Quote all entries in full, exactly.
** DATA EXCERPTS follows **
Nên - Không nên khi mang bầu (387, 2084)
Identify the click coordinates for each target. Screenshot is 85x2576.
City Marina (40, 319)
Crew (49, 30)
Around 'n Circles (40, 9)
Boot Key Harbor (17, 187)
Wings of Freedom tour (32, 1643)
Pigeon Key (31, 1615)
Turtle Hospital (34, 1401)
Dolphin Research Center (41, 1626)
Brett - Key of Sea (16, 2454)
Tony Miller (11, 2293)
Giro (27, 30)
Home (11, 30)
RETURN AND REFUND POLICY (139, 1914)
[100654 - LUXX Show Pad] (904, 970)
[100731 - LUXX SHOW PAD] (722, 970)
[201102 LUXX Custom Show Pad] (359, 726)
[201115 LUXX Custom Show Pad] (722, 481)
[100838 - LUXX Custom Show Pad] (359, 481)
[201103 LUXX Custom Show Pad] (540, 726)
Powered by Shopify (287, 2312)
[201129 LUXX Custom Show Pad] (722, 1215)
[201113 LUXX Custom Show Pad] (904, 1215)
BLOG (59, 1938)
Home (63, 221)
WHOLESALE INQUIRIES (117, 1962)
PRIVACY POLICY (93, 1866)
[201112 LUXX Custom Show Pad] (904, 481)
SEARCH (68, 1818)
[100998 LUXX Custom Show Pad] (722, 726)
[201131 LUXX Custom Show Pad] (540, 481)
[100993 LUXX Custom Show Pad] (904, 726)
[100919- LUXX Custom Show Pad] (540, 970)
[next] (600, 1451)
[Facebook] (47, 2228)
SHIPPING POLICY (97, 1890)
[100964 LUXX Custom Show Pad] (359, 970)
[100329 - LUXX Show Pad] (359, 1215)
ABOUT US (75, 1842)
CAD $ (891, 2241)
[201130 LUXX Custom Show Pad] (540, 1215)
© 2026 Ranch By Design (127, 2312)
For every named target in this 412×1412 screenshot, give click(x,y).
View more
** End of DATA EXCERPTS **
§ **ANSWER BELOW**:
Nên - Không nên khi mang bầu (387, 2084)
Identify the click coordinates for each target. Screenshot is 85x2576.
City Marina (40, 319)
Crew (49, 30)
Around 'n Circles (40, 9)
Boot Key Harbor (17, 187)
Wings of Freedom tour (32, 1643)
Pigeon Key (31, 1615)
Turtle Hospital (34, 1401)
Dolphin Research Center (41, 1626)
Brett - Key of Sea (16, 2454)
Tony Miller (11, 2293)
Giro (27, 30)
Home (11, 30)
RETURN AND REFUND POLICY (139, 1914)
[100654 - LUXX Show Pad] (904, 970)
[100731 - LUXX SHOW PAD] (722, 970)
[201102 LUXX Custom Show Pad] (359, 726)
[201115 LUXX Custom Show Pad] (722, 481)
[100838 - LUXX Custom Show Pad] (359, 481)
[201103 LUXX Custom Show Pad] (540, 726)
Powered by Shopify (287, 2312)
[201129 LUXX Custom Show Pad] (722, 1215)
[201113 LUXX Custom Show Pad] (904, 1215)
BLOG (59, 1938)
Home (63, 221)
WHOLESALE INQUIRIES (117, 1962)
PRIVACY POLICY (93, 1866)
[201112 LUXX Custom Show Pad] (904, 481)
SEARCH (68, 1818)
[100998 LUXX Custom Show Pad] (722, 726)
[201131 LUXX Custom Show Pad] (540, 481)
[100993 LUXX Custom Show Pad] (904, 726)
[100919- LUXX Custom Show Pad] (540, 970)
[next] (600, 1451)
[Facebook] (47, 2228)
SHIPPING POLICY (97, 1890)
[100964 LUXX Custom Show Pad] (359, 970)
[100329 - LUXX Show Pad] (359, 1215)
ABOUT US (75, 1842)
CAD $ (891, 2241)
[201130 LUXX Custom Show Pad] (540, 1215)
© 2026 Ranch By Design (127, 2312)
For every named target in this 412×1412 screenshot, give click(x,y).
View more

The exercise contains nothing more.